Exercise
Nothing but the pictures is dropped; write out all the remaining data below exactly.

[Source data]
BEGIN

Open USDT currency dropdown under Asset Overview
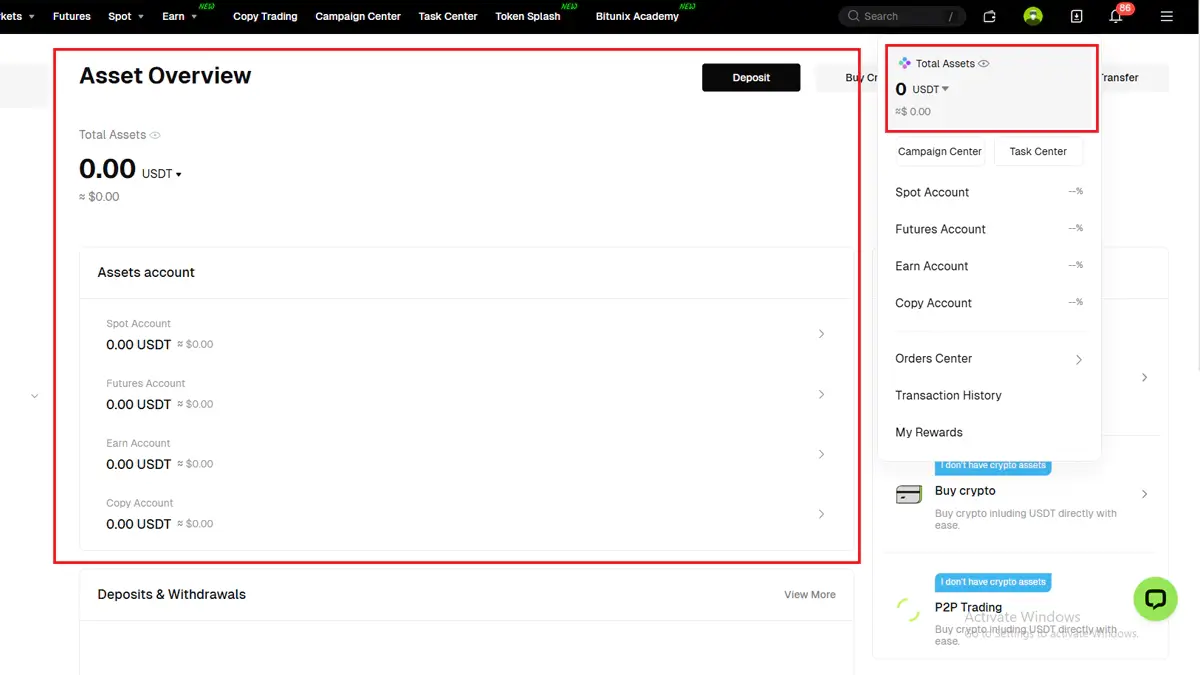1200x675 pixels. click(x=163, y=174)
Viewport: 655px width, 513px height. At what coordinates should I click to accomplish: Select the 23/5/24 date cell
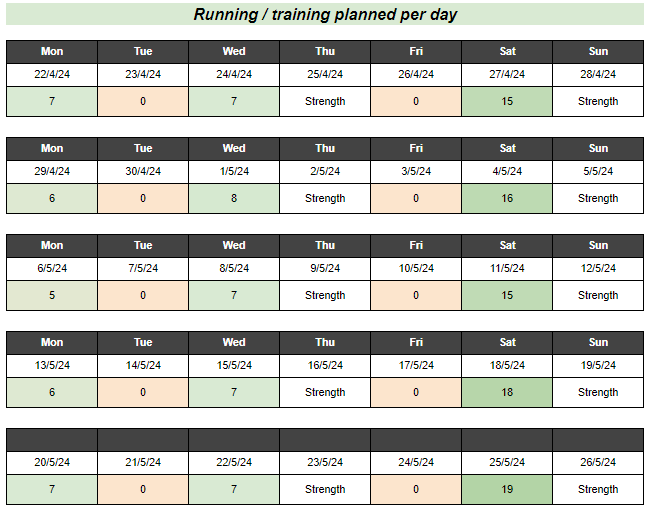[325, 462]
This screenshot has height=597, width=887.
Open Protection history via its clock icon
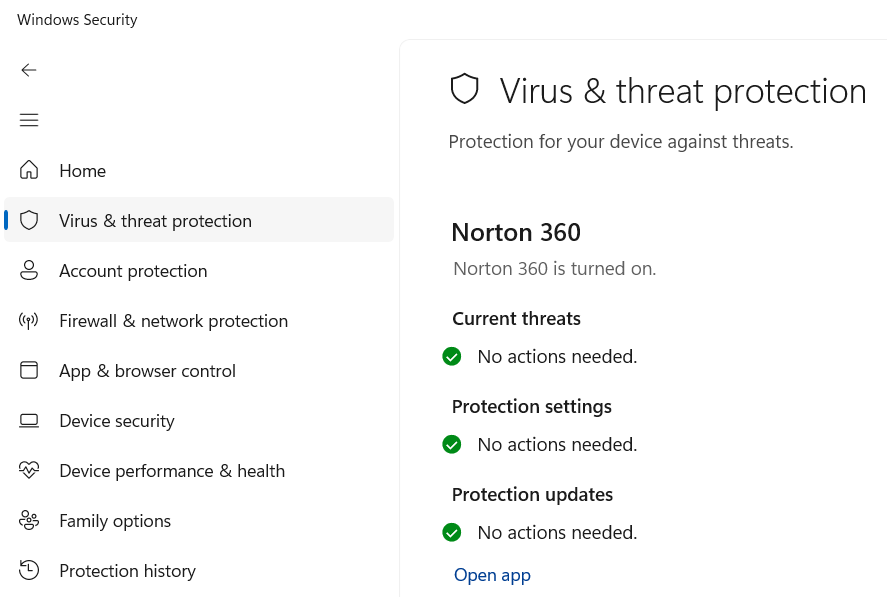tap(29, 570)
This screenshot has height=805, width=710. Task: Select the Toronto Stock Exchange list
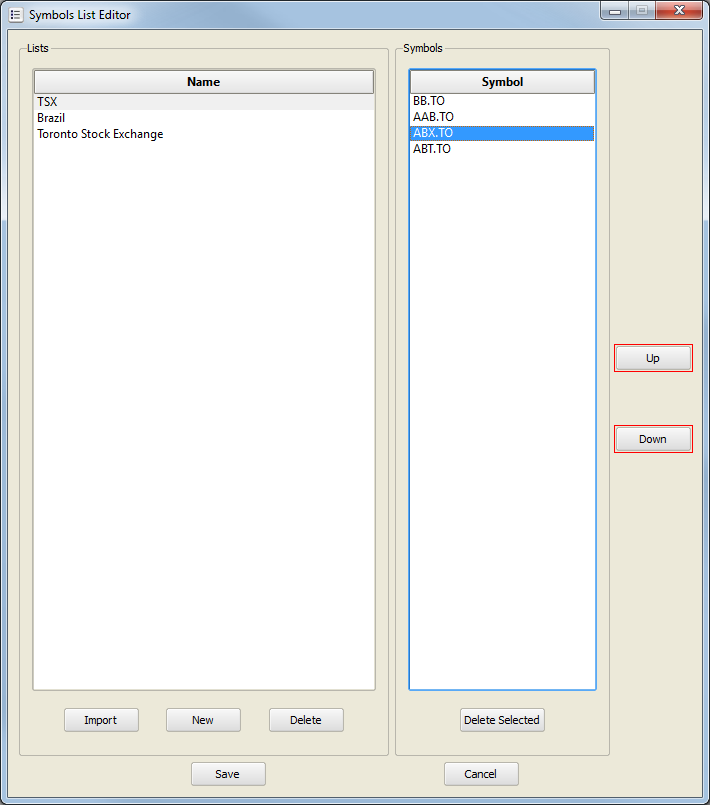100,134
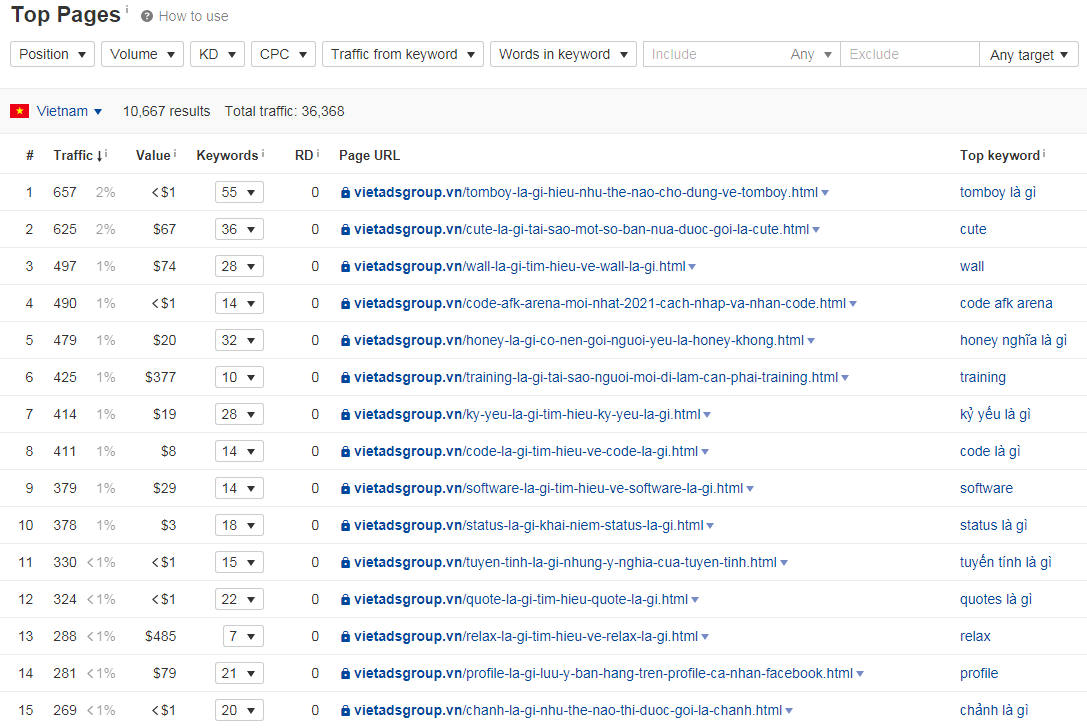
Task: Click the info icon next to RD header
Action: coord(318,154)
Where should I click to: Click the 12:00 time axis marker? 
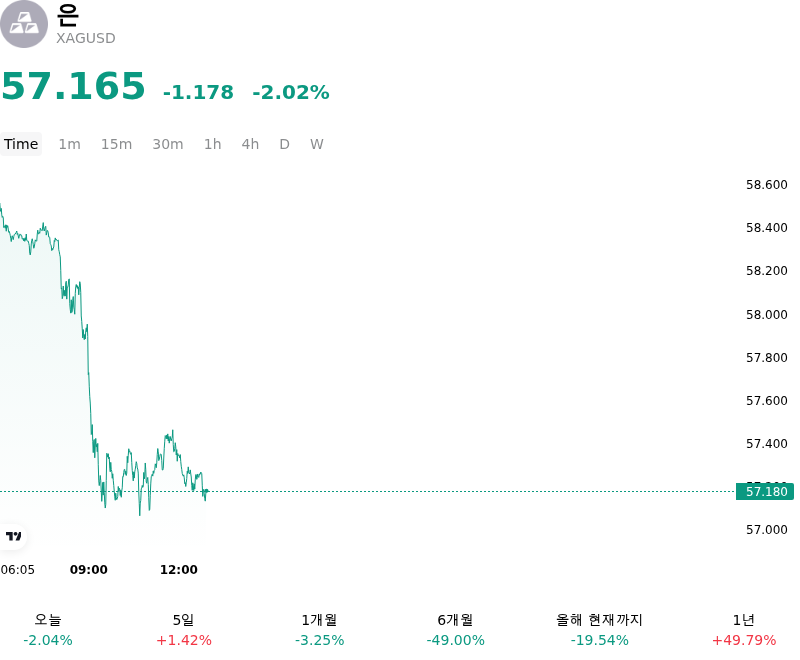click(x=179, y=569)
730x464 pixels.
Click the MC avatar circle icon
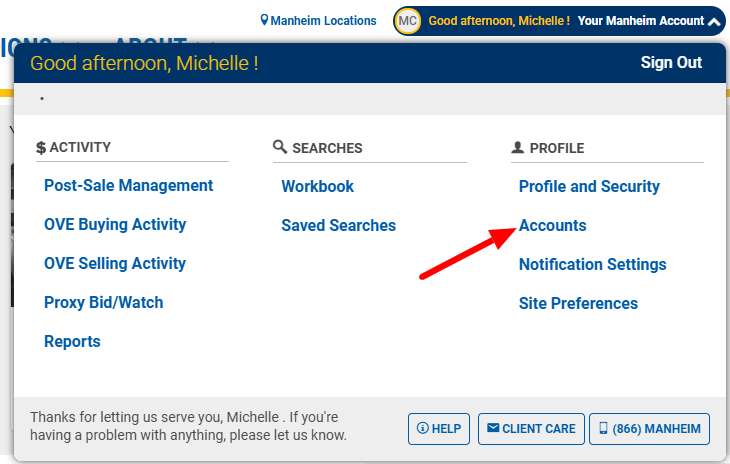point(407,21)
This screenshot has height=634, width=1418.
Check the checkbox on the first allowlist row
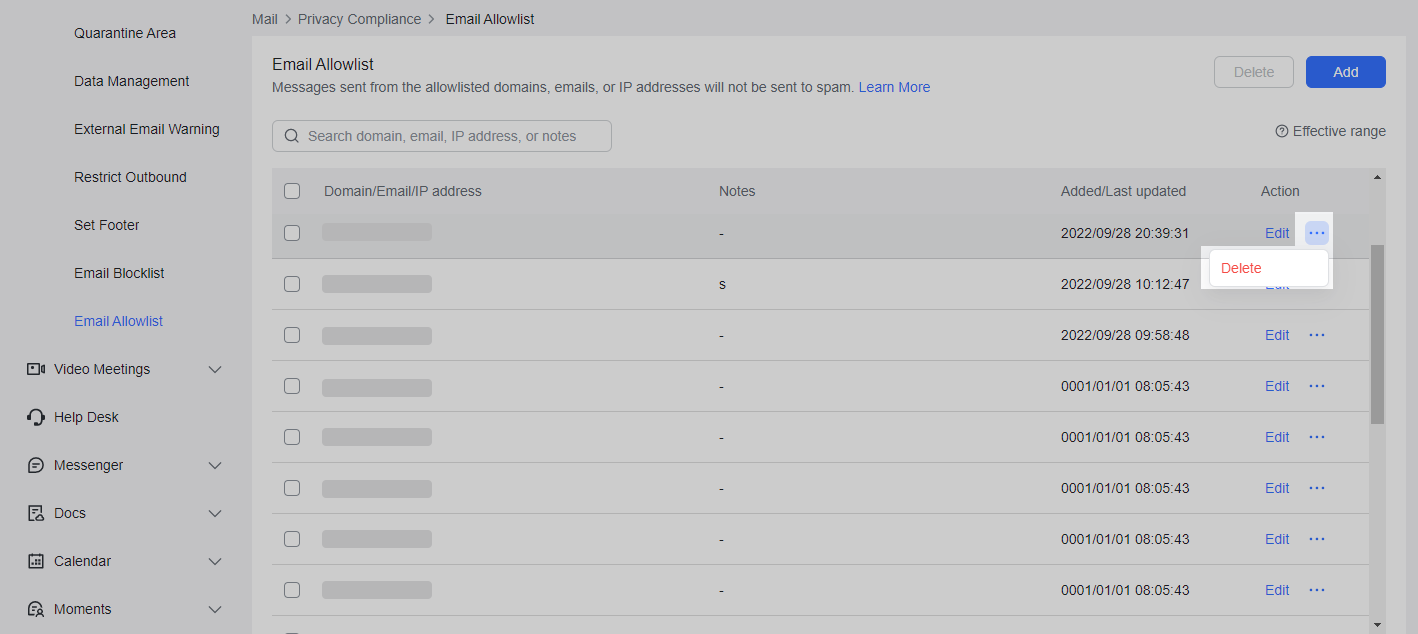click(x=292, y=233)
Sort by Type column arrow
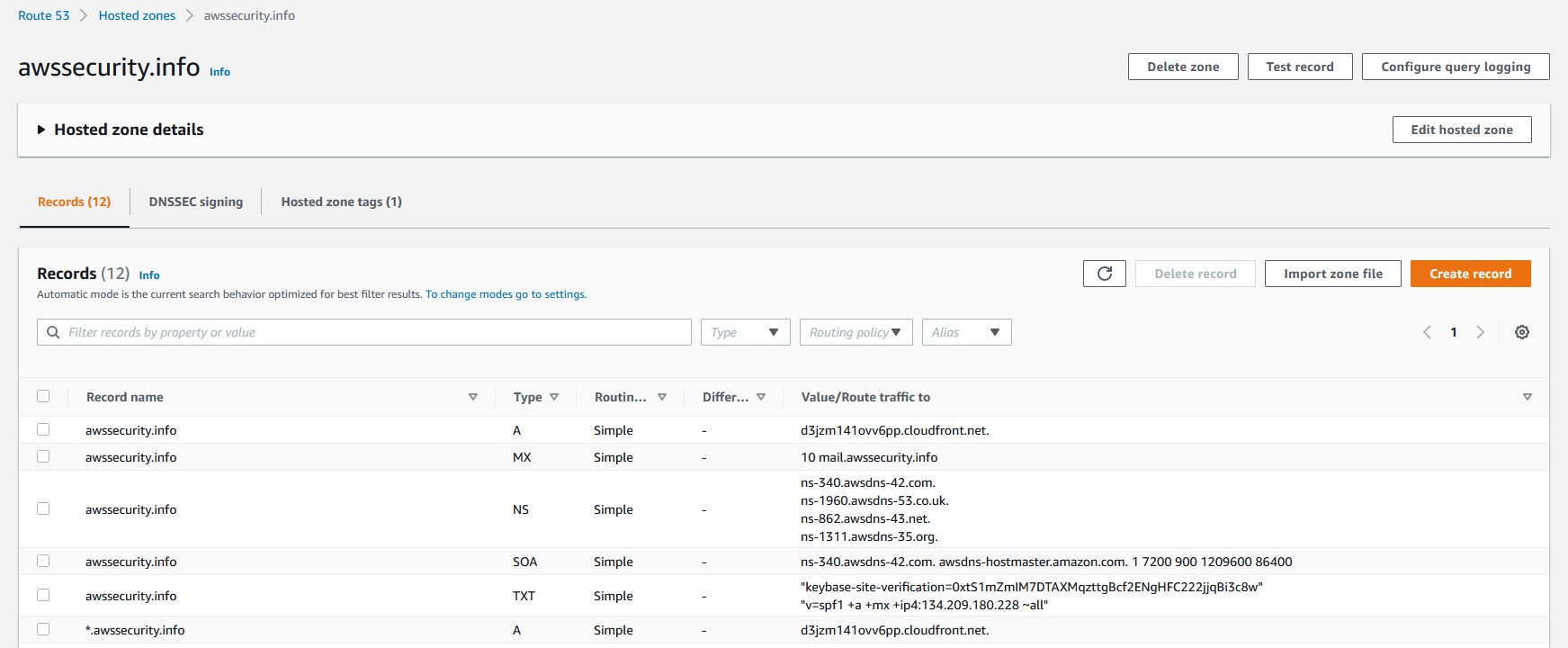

END

Your response
Open USDT currency dropdown under Asset Overview
1200x675 pixels. click(x=163, y=174)
Viewport: 655px width, 513px height. At what coordinates should I click to accomplish: Select the 23/5/24 date cell
[325, 462]
This screenshot has height=597, width=887.
Open Protection history via its clock icon
tap(29, 570)
This screenshot has height=805, width=710. Task: Select the Toronto Stock Exchange list
100,134
Task: Click the info icon next to RD header
Action: coord(318,154)
Where should I click to: Click the 12:00 time axis marker? 
click(x=179, y=569)
730x464 pixels.
Click the MC avatar circle icon
point(407,21)
This screenshot has height=634, width=1418.
Check the checkbox on the first allowlist row
click(x=292, y=233)
Sort by Type column arrow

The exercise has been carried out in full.